Monday, September 1, 2014

Tar Sands Pipeline in Great Lakes Region Challenged by NWF

Enbridge has quietly secured approval from the US State Department to significantly increase its transport of Canadian tar sands into the Great Lakes region.

Enbridge will almost double the flow of tar sands oil transported in its Clipper Pipeline (aka Line 67).Enbridge's Clipper pipeline serves as the corridor between Alberta's tar sands and Line 6A.

The amount of heavy oil that will flow through the pipeline by 2015 is equivalent to the Keystone XL.

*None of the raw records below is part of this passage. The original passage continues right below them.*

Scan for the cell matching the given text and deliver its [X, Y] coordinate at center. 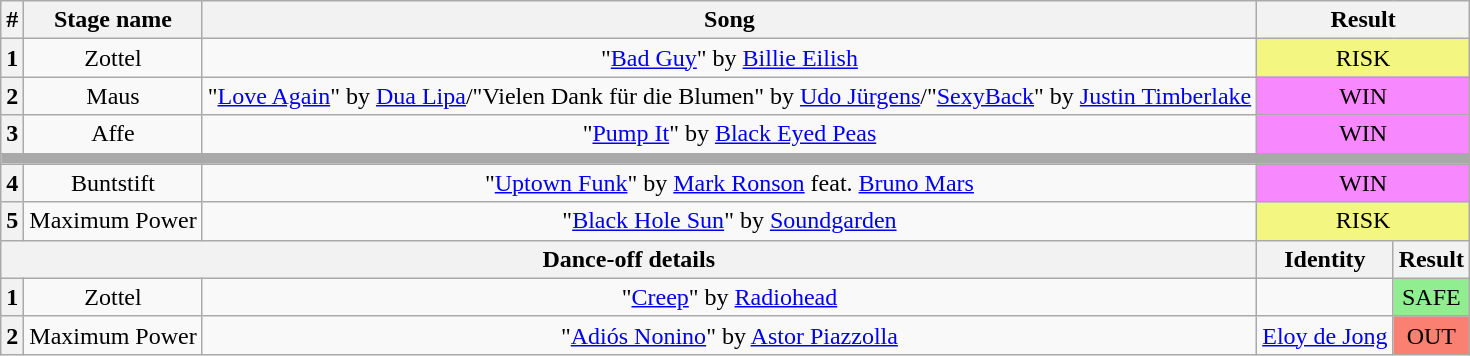
SAFE [1431, 297]
"Pump It" by Black Eyed Peas [730, 134]
Buntstift [113, 183]
Eloy de Jong [1325, 335]
Stage name [113, 20]
"Creep" by Radiohead [730, 297]
5 [12, 221]
Maus [113, 96]
Song [730, 20]
OUT [1431, 335]
3 [12, 134]
Affe [113, 134]
"Uptown Funk" by Mark Ronson feat. Bruno Mars [730, 183]
"Love Again" by Dua Lipa/"Vielen Dank für die Blumen" by Udo Jürgens/"SexyBack" by Justin Timberlake [730, 96]
4 [12, 183]
Identity [1325, 259]
Dance-off details [629, 259]
"Black Hole Sun" by Soundgarden [730, 221]
"Adiós Nonino" by Astor Piazzolla [730, 335]
# [12, 20]
"Bad Guy" by Billie Eilish [730, 58]
Return the [X, Y] coordinate for the center point of the cell that contains the specified text.  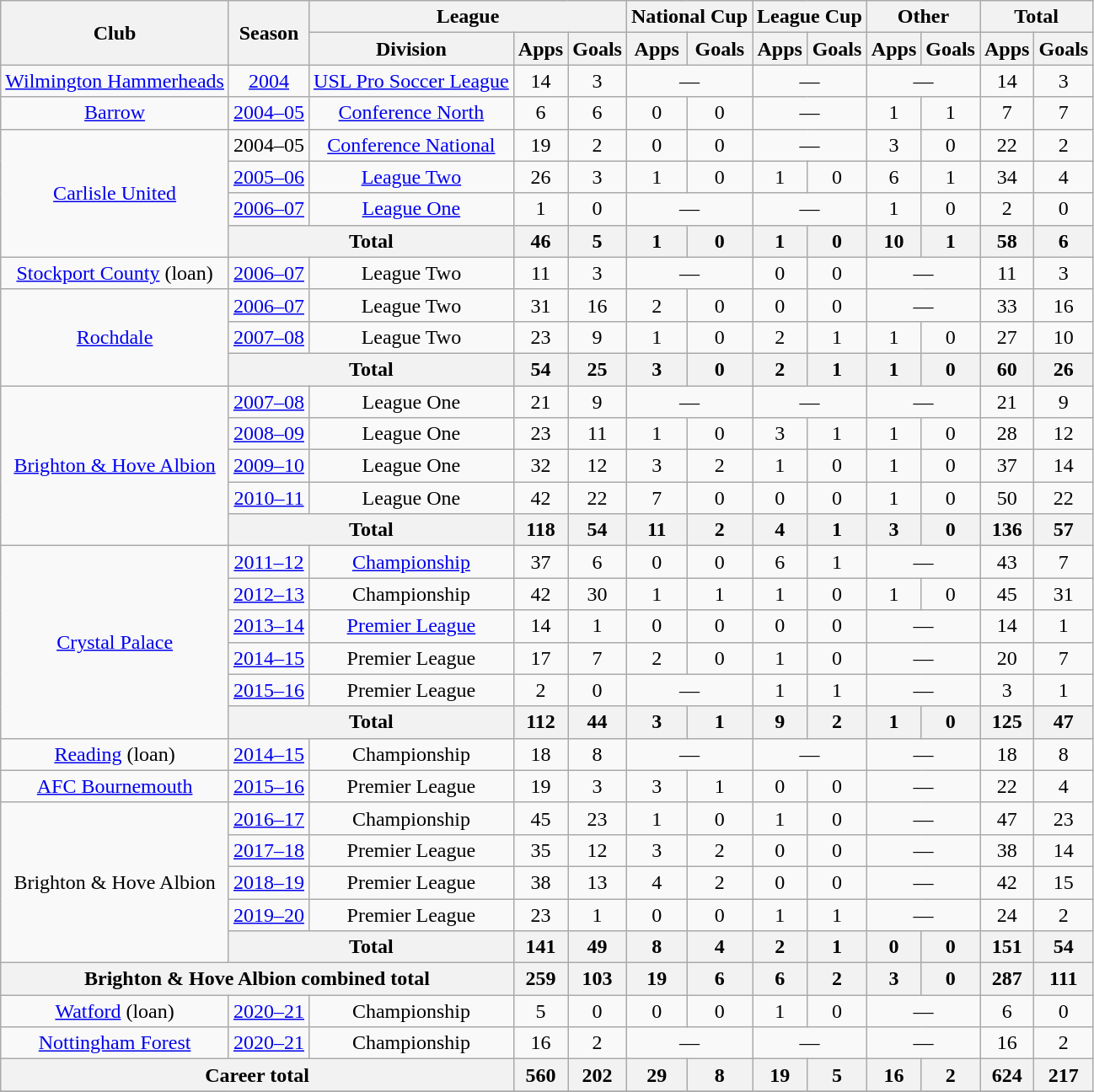
136 [1006, 530]
25 [598, 369]
Reading (loan) [115, 754]
Career total [258, 1075]
57 [1064, 530]
Brighton & Hove Albion combined total [258, 979]
AFC Bournemouth [115, 786]
141 [540, 947]
Division [411, 49]
2016–17 [268, 818]
202 [598, 1075]
2005–06 [268, 177]
League [469, 17]
24 [1006, 914]
National Cup [689, 17]
560 [540, 1075]
217 [1064, 1075]
2008–09 [268, 434]
60 [1006, 369]
58 [1006, 241]
2009–10 [268, 466]
Crystal Palace [115, 642]
33 [1006, 305]
32 [540, 466]
34 [1006, 177]
49 [598, 947]
Carlisle United [115, 193]
103 [598, 979]
287 [1006, 979]
2004 [268, 81]
44 [598, 722]
30 [598, 594]
2010–11 [268, 498]
28 [1006, 434]
2019–20 [268, 914]
259 [540, 979]
29 [657, 1075]
112 [540, 722]
2017–18 [268, 850]
43 [1006, 562]
Rochdale [115, 337]
20 [1006, 658]
Other [923, 17]
Nottingham Forest [115, 1043]
151 [1006, 947]
2011–12 [268, 562]
Club [115, 33]
Stockport County (loan) [115, 273]
League Cup [810, 17]
USL Pro Soccer League [411, 81]
118 [540, 530]
17 [540, 658]
Watford (loan) [115, 1011]
13 [598, 882]
624 [1006, 1075]
15 [1064, 882]
35 [540, 850]
Barrow [115, 113]
Conference North [411, 113]
2018–19 [268, 882]
46 [540, 241]
Conference National [411, 145]
Season [268, 33]
2012–13 [268, 594]
2013–14 [268, 626]
125 [1006, 722]
27 [1006, 337]
Wilmington Hammerheads [115, 81]
111 [1064, 979]
50 [1006, 498]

A document posted by the US Department of State on August 18, 2014 refers to the proposed Enbridge Energy, Line 67 Capacity Expansion Project (2013 NOI). In this request the document notes Enbridge's intention to operate its existing Line 67, "at the pipeline’s full design capacity..."

The document goes on to say,

"Since that time, Enbridge has amended and supplemented its November 2012 application. In June 2014, Enbridge informed the Department that Enbridge intends to increase pumping capacity outside of the Line 67 ‘‘border segment’’ (the portion of Line 67 from the Canadian border to the first main line shut-off valve, which is the segment that would be covered by a Presidential Permit), and to interconnect Line 67 with another Enbridge line (Line 3) on either side of the border segment. Enbridge is proceeding with certain elements of these plans. Enbridge submitted documents for public release in July 2014 which can be found at http:// applicants/c55571.htm.

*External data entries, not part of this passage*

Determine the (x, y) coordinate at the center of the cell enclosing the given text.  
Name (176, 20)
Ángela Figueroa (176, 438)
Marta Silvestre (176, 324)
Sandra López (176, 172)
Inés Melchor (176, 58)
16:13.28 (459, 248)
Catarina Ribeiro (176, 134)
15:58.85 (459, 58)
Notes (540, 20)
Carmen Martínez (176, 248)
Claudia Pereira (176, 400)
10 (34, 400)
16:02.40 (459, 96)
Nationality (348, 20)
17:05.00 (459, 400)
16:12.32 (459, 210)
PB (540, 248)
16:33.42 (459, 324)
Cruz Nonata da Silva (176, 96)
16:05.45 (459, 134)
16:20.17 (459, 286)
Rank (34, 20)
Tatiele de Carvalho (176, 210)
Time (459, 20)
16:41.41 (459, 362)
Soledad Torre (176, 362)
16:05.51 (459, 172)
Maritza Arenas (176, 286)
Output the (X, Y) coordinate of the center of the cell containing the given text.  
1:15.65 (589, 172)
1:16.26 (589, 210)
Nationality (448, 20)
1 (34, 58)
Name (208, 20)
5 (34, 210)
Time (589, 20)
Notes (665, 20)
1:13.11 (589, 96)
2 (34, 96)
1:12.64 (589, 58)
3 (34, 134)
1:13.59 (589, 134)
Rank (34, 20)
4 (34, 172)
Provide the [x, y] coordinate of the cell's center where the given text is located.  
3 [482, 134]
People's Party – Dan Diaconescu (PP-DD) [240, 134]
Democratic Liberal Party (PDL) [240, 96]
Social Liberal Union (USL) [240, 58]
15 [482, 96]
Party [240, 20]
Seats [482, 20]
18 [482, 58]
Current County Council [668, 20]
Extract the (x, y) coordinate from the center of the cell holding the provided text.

The June 16, 2014 Enbridge application reads as follows:

"[T]he annual average capacity of Line 67 in the United States be increased up to 570,000 bpd by mid-2014 (referred to as “Phase I”), and up to 800,000 bpd by mid-2015"

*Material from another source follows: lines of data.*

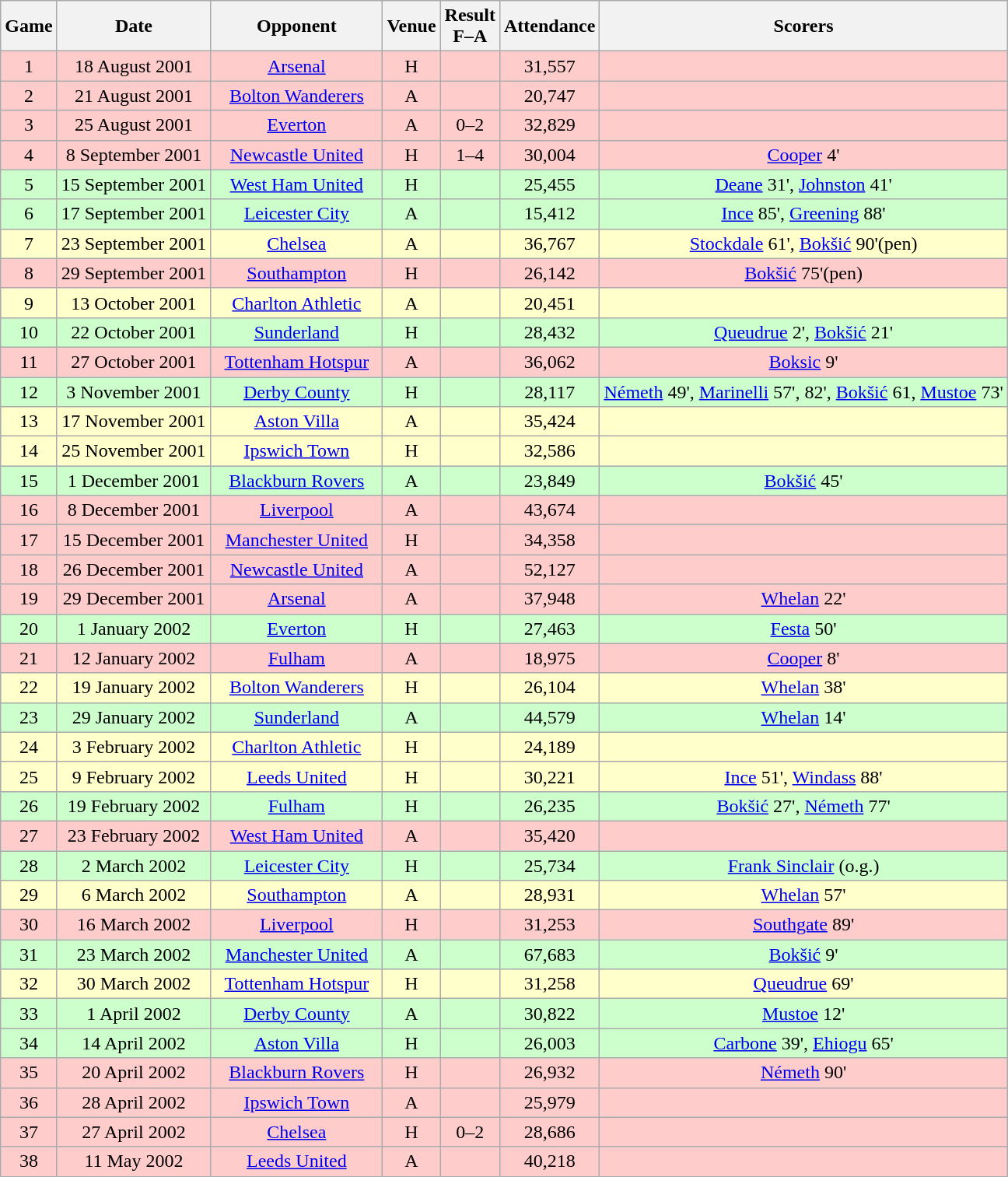
28 April 2002 (134, 1102)
13 October 2001 (134, 303)
25,455 (549, 184)
52,127 (549, 569)
17 November 2001 (134, 422)
17 (29, 540)
22 October 2001 (134, 332)
Bokšić 45' (803, 481)
37 (29, 1132)
30 March 2002 (134, 984)
22 (29, 688)
30,822 (549, 1013)
3 February 2002 (134, 747)
17 September 2001 (134, 214)
8 (29, 273)
25,734 (549, 866)
10 (29, 332)
28,432 (549, 332)
29 January 2002 (134, 717)
24 (29, 747)
Boksic 9' (803, 362)
33 (29, 1013)
29 December 2001 (134, 599)
27 October 2001 (134, 362)
8 September 2001 (134, 155)
1 April 2002 (134, 1013)
19 February 2002 (134, 806)
35,424 (549, 422)
Whelan 38' (803, 688)
3 November 2001 (134, 391)
Whelan 57' (803, 895)
26,104 (549, 688)
Bokšić 27', Németh 77' (803, 806)
1 January 2002 (134, 628)
Opponent (297, 26)
23 February 2002 (134, 835)
30,004 (549, 155)
37,948 (549, 599)
44,579 (549, 717)
28,686 (549, 1132)
30 (29, 925)
34,358 (549, 540)
Deane 31', Johnston 41' (803, 184)
31 (29, 954)
Stockdale 61', Bokšić 90'(pen) (803, 243)
11 May 2002 (134, 1161)
Festa 50' (803, 628)
25 (29, 776)
13 (29, 422)
28 (29, 866)
20,451 (549, 303)
6 March 2002 (134, 895)
20 (29, 628)
25 November 2001 (134, 451)
4 (29, 155)
Németh 90' (803, 1073)
20 April 2002 (134, 1073)
Cooper 8' (803, 658)
2 March 2002 (134, 866)
27,463 (549, 628)
43,674 (549, 510)
26 (29, 806)
18,975 (549, 658)
7 (29, 243)
9 (29, 303)
26,142 (549, 273)
3 (29, 125)
15 (29, 481)
1 December 2001 (134, 481)
Scorers (803, 26)
Ince 85', Greening 88' (803, 214)
28,931 (549, 895)
32 (29, 984)
23,849 (549, 481)
Whelan 14' (803, 717)
Carbone 39', Ehiogu 65' (803, 1043)
25 August 2001 (134, 125)
14 April 2002 (134, 1043)
29 September 2001 (134, 273)
14 (29, 451)
8 December 2001 (134, 510)
18 (29, 569)
67,683 (549, 954)
Queudrue 69' (803, 984)
16 (29, 510)
31,557 (549, 66)
36,767 (549, 243)
1–4 (470, 155)
Bokšić 9' (803, 954)
Cooper 4' (803, 155)
24,189 (549, 747)
Attendance (549, 26)
32,586 (549, 451)
Queudrue 2', Bokšić 21' (803, 332)
29 (29, 895)
Németh 49', Marinelli 57', 82', Bokšić 61, Mustoe 73' (803, 391)
26 December 2001 (134, 569)
Southgate 89' (803, 925)
31,253 (549, 925)
11 (29, 362)
32,829 (549, 125)
38 (29, 1161)
31,258 (549, 984)
27 April 2002 (134, 1132)
12 January 2002 (134, 658)
27 (29, 835)
23 (29, 717)
23 March 2002 (134, 954)
16 March 2002 (134, 925)
5 (29, 184)
Bokšić 75'(pen) (803, 273)
21 August 2001 (134, 96)
26,003 (549, 1043)
15 September 2001 (134, 184)
Mustoe 12' (803, 1013)
35 (29, 1073)
19 January 2002 (134, 688)
ResultF–A (470, 26)
1 (29, 66)
40,218 (549, 1161)
21 (29, 658)
Frank Sinclair (o.g.) (803, 866)
25,979 (549, 1102)
26,932 (549, 1073)
36,062 (549, 362)
2 (29, 96)
36 (29, 1102)
19 (29, 599)
34 (29, 1043)
Venue (411, 26)
Game (29, 26)
15 December 2001 (134, 540)
6 (29, 214)
35,420 (549, 835)
15,412 (549, 214)
23 September 2001 (134, 243)
18 August 2001 (134, 66)
9 February 2002 (134, 776)
Date (134, 26)
Ince 51', Windass 88' (803, 776)
26,235 (549, 806)
20,747 (549, 96)
30,221 (549, 776)
12 (29, 391)
Whelan 22' (803, 599)
28,117 (549, 391)
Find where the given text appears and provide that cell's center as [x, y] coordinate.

The NWF has challenged the legality of such a scheme indicating that:

"Federal law requires the State Department to approve any such change only if the following requirements have been met: (1) public notice and involvement, (2) a detailed environmental review, and (3) a national interest determination. This is the process governing review of the Keystone XL pipeline. But here, none of these requirements have been followed."

The NWF article expresses concern that such an increase would present significant spill risks to wildlife and people as well as increasing climate change causing emissions. There is a recent example to support these concerns. The BP Whiting refinery in Indiana spilled between 470 and 1228 gallons of oil into Lake Michigan on March 24, 2014.

In light of these concerns and legal irregularities the NWF makes the following demand:

"The State Department must immediately correct this illegal mistake and stop Enbridge from any tar sands expansion along the Alberta Clipper line until the law has been followed. A failure to do so violates both the law and President Obama’s commitment to ensure that tar sands pipeline projects not exacerbate the problem of climate change."